Reproduce el pasaje del texto sobre la panadería de Jesús, comenzando en "Retacó su pequeño" y terminando en "en el aire.", y sustituye "horno" por "fogón".

- [Texto seleccionado]
========================
Retacó su pequeño Dodge con todo lo necesario, y manejo 10 mil millas hasta Tijuana con un horno, la batidora, charolas, moldes, espátulas, rodillo, cortadora. “Le dije, la única manera en que no estés deprimido es haciendo pan, así que trabaja, hay que empezar de nuevo”. Al día siguiente Jesús empezó a hacer pan y a vender casa por casa.

Ahora Jesús tiene su propia panadería. Se instaló en la zona este de la ciudad. Todavía es pequeña, de madera, se llama Susys Bakery, como la que algún día existió. Justo ahora saca del horno una charola de conchas, y otra de torcidito con chocolate. El pan ya se ha horneado, pero el olor de la vainilla permanece concentrado en el aire.

“El gusto de hacer pan me sacó de la depresión; eso es lo que me gusta, haciendo pan soy feliz, lo traigo en la sangre. Ya no podía sufrir y lamentarme, porque cuando uno llega a una edad se cansa de sufrir y de llorar y hay que tratar de sobresalir, de satisfacer el alma”, confiesa Jesús Gaytán.

Ya no tiene ganas de regresar a territorio estadounidense, ha encontrado en Tijuana un lugar dónde rehacer su vida. Incluso, ya compró un terreno donde construye una casa que también será panadería.

Las ganancias no son como lo que eran en el país vecino. Jesús trabaja solo y elabora diariamente 500 piezas de pan, que apenas le dejan una ganancia de entre mil 500 y dos mil pesos a la semana. Pero en cuatro meses, su esposa Susy, que aún vive en Washington, vendrá a vivir a Tijuana con él.

Recuerda que el primer lugar donde lo acogieron después de la deportación, fue la Casa del Migrante, por eso cuando hay tiempo lleva pan. Incluso, tres de sus repartidores fueron deportados, a quienes les pagaba dos pesos por pieza vendida.

Tamales oaxaqueños

Para Esther, una oaxaqueña chaparrita de piel curtida, fue más fácil adaptarse a la prisión que a Tijuana. Crudamente dice que en la cárcel no te hace falta nada, pero cuando regresas a México te hace falta todo.
========================
- [Datos disponibles]
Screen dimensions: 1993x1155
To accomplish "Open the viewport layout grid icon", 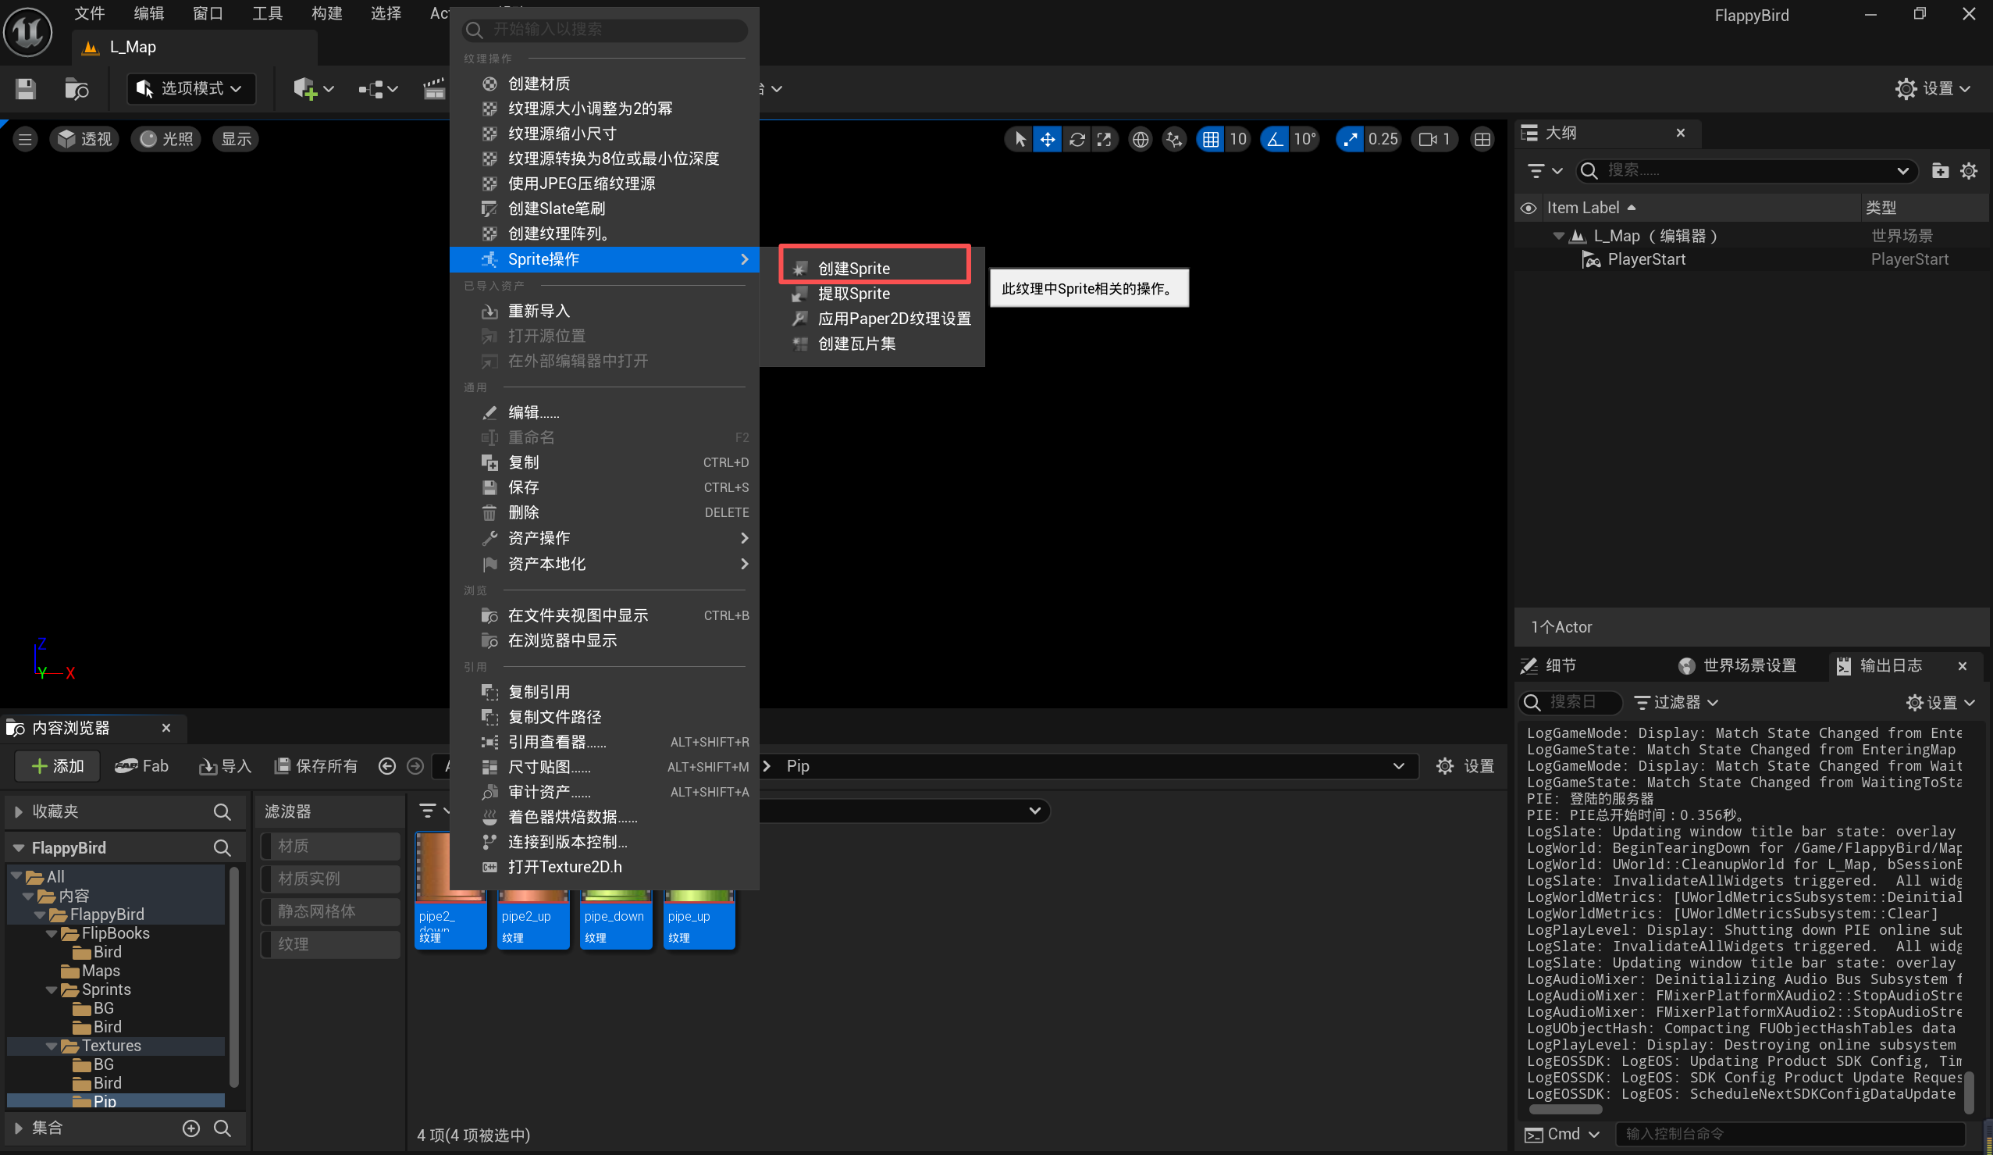I will click(1481, 139).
========================
- [Respuesta]
Retacó su pequeño Dodge con todo lo necesario, y manejo 10 mil millas hasta Tijuana con un fogón, la batidora, charolas, moldes, espátulas, rodillo, cortadora. “Le dije, la única manera en que no estés deprimido es haciendo pan, así que trabaja, hay que empezar de nuevo”. Al día siguiente Jesús empezó a hacer pan y a vender casa por casa.

Ahora Jesús tiene su propia panadería. Se instaló en la zona este de la ciudad. Todavía es pequeña, de madera, se llama Susys Bakery, como la que algún día existió. Justo ahora saca del fogón una charola de conchas, y otra de torcidito con chocolate. El pan ya se ha horneado, pero el olor de la vainilla permanece concentrado en el aire.